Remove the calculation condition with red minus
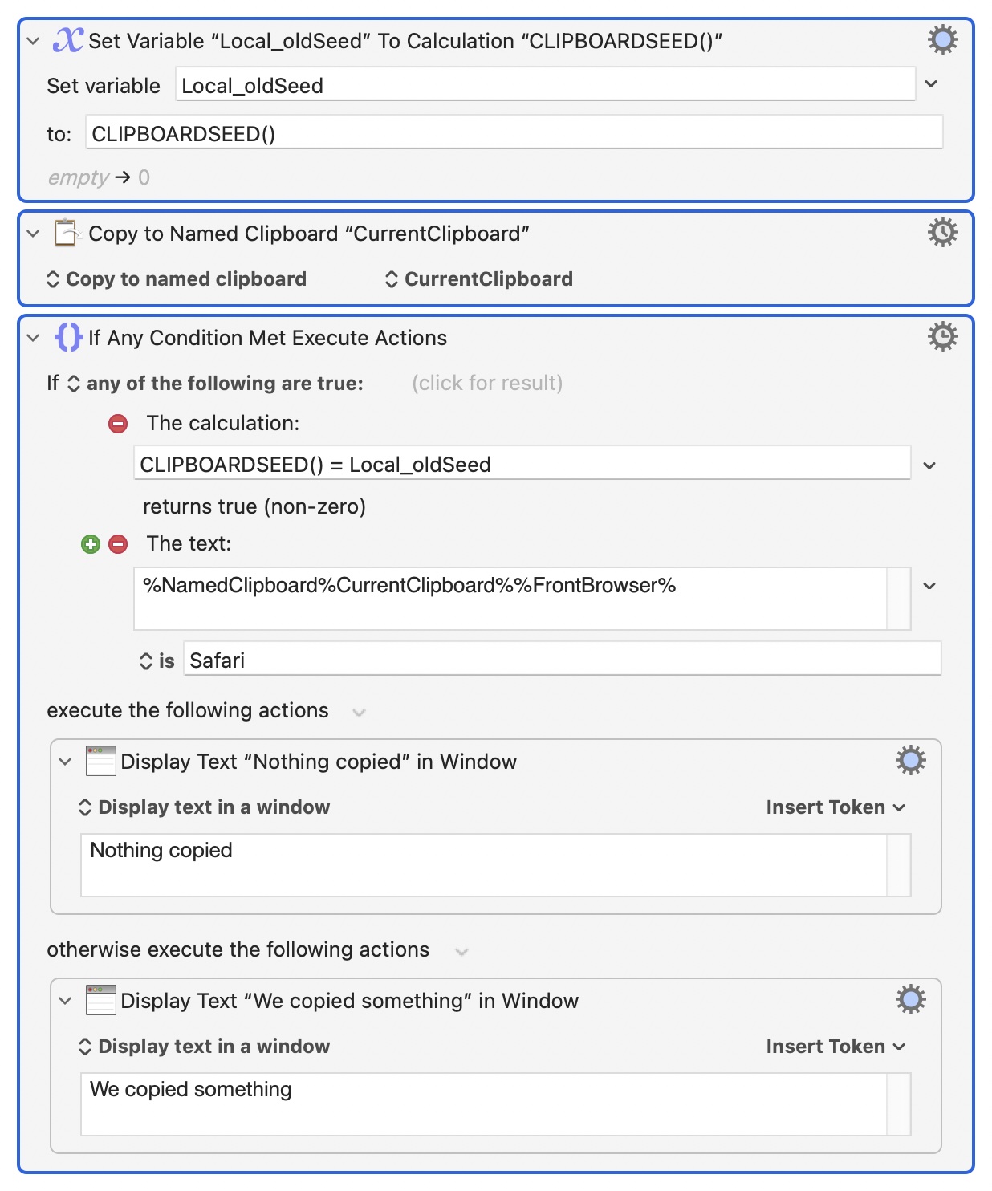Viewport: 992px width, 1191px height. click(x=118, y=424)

==

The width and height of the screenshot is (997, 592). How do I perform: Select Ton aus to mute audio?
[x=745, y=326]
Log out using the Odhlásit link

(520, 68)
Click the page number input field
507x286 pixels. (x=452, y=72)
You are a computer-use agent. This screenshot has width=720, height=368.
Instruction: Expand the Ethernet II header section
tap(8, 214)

### [Exercise details]
Can you rewrite the records from the line holding "Click the page number input field" through the line holding "tap(8, 214)", inclusive, replacing "Expand" with "Collapse" and leaving everything else unchanged?

### [Complete response]
Click the page number input field
507x286 pixels. (x=452, y=72)
You are a computer-use agent. This screenshot has width=720, height=368.
Instruction: Collapse the Ethernet II header section
tap(8, 214)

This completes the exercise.